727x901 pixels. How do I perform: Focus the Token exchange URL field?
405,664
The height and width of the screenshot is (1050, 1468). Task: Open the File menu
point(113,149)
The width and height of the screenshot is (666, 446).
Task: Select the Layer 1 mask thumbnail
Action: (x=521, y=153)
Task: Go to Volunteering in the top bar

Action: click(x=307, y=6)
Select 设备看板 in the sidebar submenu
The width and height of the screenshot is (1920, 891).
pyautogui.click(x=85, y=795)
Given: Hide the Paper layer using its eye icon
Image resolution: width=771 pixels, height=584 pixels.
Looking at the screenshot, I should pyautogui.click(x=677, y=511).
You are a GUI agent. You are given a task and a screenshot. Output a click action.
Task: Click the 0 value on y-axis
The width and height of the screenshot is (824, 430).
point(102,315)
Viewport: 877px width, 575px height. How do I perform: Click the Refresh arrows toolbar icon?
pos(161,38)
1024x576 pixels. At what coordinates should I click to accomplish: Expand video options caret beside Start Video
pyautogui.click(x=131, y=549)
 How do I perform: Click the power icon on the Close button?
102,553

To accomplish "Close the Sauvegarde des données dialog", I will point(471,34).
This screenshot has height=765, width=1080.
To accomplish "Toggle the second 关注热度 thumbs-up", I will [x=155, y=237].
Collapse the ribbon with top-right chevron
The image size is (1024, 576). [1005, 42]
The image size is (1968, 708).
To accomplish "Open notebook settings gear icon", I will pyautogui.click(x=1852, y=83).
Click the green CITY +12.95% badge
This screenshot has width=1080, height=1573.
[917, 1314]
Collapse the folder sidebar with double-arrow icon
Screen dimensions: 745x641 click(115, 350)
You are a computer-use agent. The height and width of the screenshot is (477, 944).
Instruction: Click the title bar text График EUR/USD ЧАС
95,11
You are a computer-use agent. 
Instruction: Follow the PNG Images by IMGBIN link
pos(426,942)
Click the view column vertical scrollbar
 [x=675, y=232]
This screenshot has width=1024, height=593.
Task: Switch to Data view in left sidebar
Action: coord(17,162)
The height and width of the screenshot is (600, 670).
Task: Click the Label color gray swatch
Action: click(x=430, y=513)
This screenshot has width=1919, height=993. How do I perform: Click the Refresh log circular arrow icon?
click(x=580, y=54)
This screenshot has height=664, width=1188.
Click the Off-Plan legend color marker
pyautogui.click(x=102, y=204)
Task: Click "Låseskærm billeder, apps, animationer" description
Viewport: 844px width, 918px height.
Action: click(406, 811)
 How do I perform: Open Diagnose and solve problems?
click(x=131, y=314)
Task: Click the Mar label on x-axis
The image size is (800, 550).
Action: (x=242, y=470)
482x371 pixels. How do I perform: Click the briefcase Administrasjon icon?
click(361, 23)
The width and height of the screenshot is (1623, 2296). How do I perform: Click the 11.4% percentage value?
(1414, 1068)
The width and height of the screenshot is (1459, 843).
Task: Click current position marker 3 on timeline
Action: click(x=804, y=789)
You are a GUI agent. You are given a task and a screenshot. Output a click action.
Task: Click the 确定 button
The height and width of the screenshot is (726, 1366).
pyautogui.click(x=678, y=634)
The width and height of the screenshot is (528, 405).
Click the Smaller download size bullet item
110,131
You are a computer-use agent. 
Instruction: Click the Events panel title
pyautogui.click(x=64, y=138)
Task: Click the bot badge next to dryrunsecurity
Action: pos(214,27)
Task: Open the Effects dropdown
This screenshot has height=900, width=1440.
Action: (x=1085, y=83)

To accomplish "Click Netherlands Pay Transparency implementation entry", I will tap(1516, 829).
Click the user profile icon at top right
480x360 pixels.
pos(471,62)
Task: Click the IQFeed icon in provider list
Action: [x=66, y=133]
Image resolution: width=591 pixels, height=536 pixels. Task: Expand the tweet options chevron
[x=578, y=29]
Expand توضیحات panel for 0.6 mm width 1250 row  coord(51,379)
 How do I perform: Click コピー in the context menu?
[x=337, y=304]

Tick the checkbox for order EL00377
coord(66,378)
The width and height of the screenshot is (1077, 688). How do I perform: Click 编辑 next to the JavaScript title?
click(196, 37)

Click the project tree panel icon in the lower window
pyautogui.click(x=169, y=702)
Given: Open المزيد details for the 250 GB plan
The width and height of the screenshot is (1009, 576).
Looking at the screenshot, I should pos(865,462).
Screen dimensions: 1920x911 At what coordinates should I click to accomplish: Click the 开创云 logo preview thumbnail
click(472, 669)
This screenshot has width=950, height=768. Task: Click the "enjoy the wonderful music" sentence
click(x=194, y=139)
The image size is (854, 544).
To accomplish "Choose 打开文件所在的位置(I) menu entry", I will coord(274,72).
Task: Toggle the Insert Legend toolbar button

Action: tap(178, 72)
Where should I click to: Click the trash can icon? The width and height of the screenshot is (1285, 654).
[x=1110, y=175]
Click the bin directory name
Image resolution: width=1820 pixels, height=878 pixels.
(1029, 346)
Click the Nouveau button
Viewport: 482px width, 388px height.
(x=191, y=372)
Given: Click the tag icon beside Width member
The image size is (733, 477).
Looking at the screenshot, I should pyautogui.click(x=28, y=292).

+ + +

Give back exactly the lines from the first line of the records through the line holding "The image size is (1968, 708).", including both of those lines and leaving out all others.

=== COMPLETED EXERCISE ===
727x901 pixels. How do I perform: Focus the Token exchange URL field?
405,664
The height and width of the screenshot is (1050, 1468). Task: Open the File menu
point(113,149)
The width and height of the screenshot is (666, 446).
Task: Select the Layer 1 mask thumbnail
Action: (x=521, y=153)
Task: Go to Volunteering in the top bar

Action: click(x=307, y=6)
Select 设备看板 in the sidebar submenu
The width and height of the screenshot is (1920, 891).
pyautogui.click(x=85, y=795)
Given: Hide the Paper layer using its eye icon
Image resolution: width=771 pixels, height=584 pixels.
Looking at the screenshot, I should pyautogui.click(x=677, y=511).
You are a GUI agent. You are given a task and a screenshot. Output a click action.
Task: Click the 0 value on y-axis
The width and height of the screenshot is (824, 430).
point(102,315)
Viewport: 877px width, 575px height. How do I perform: Click the Refresh arrows toolbar icon?
pos(161,38)
1024x576 pixels. At what coordinates should I click to accomplish: Expand video options caret beside Start Video
pyautogui.click(x=131, y=549)
 How do I perform: Click the power icon on the Close button?
102,553

To accomplish "Close the Sauvegarde des données dialog", I will point(471,34).
This screenshot has height=765, width=1080.
To accomplish "Toggle the second 关注热度 thumbs-up", I will [x=155, y=237].
Collapse the ribbon with top-right chevron
The image size is (1024, 576). [1005, 42]
The image size is (1968, 708).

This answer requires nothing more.